2.5.18

1º Maio 1982 no Porto: Terror policial faz 2 vítimas mortais


Foi uma madrugada sangrenta, de terror e repressão policial, a vivida no dia 1 de Maio de 1982 na cidade do Porto. O poema evoca os dois jovens que foram mortos após a violenta carga policial perpetrada pela Polícia de Intervenção de Lisboa.O texto reconstitui o acontecimento trágico que culminou na morte de dois jovens, em pleno tempo de liberdade e democracia...
Aos trabalhadores assassinados no 1º de Maio 1982 no Porto
Olhas o céu,
Pasmado
Porque não vês...
E sentes a boca aberta
E crispada,
Uma boca
De onde já não sairá nada,
E pasmas...
E não crês...

A tua mão repousa
Caída inanimada
Estendida na calçada
Que te contempla triste...
E tentas estender
A mão crispada...
E a tua mão resiste...

Ficaste de costas,
Como caíste,
E uma réstia de sol
Aquece-te a garganta.
Escorre-te pela cara
Algo que te espanta...
- Mas tu já não vês.

Sentiste o chão
Que te premia as costas...
Sentiste o sol bater
Nos teus olhos azuis.
Sentiste a agonia...
A revolta...
Mas já não viste os chuis...
Tó – Maio/82

"Entraram na cidade como cowboys no far-west"

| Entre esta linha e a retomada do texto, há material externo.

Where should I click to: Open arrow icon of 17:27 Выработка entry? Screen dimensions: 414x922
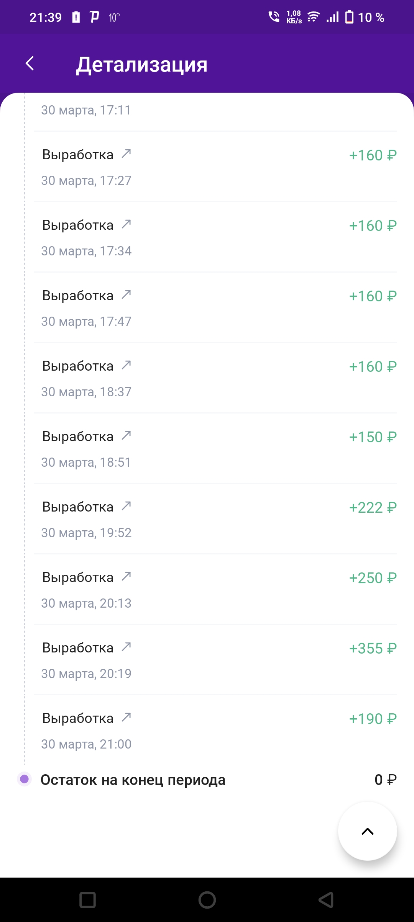(126, 154)
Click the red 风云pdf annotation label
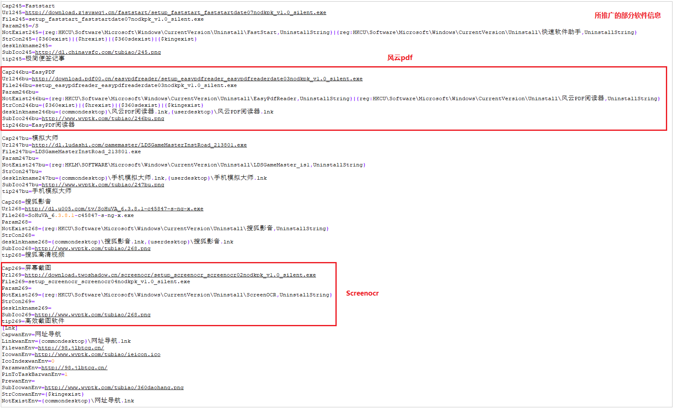The height and width of the screenshot is (409, 675). (x=400, y=58)
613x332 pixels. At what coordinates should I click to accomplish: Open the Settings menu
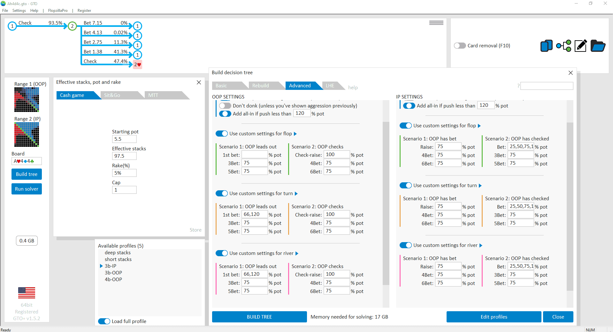(19, 11)
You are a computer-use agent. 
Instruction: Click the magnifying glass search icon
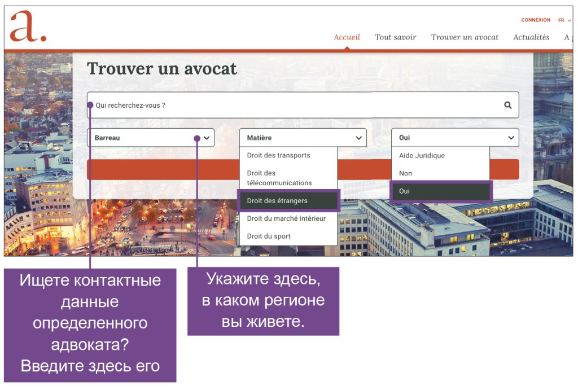[x=507, y=104]
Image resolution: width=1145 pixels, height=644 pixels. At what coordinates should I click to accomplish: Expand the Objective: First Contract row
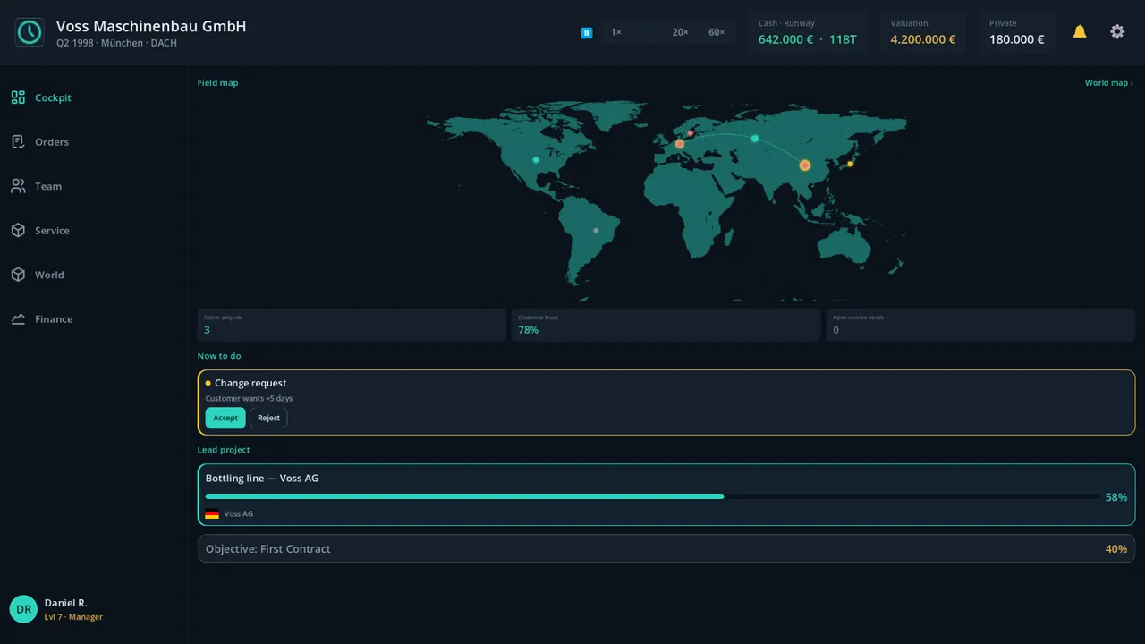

Passam trinta e seis anos dos trágicos acontecimentos da madrugada de 30 de Abril para 1 de Maio de 1982 na cidade do Porto. Este texto rende homenagem às vítimas do terror policial a partir da documentação publicada, tentando enquadrá-la no contexto das lutas sindicais do momento, uma história – como tantas outras – que ainda está por fazer.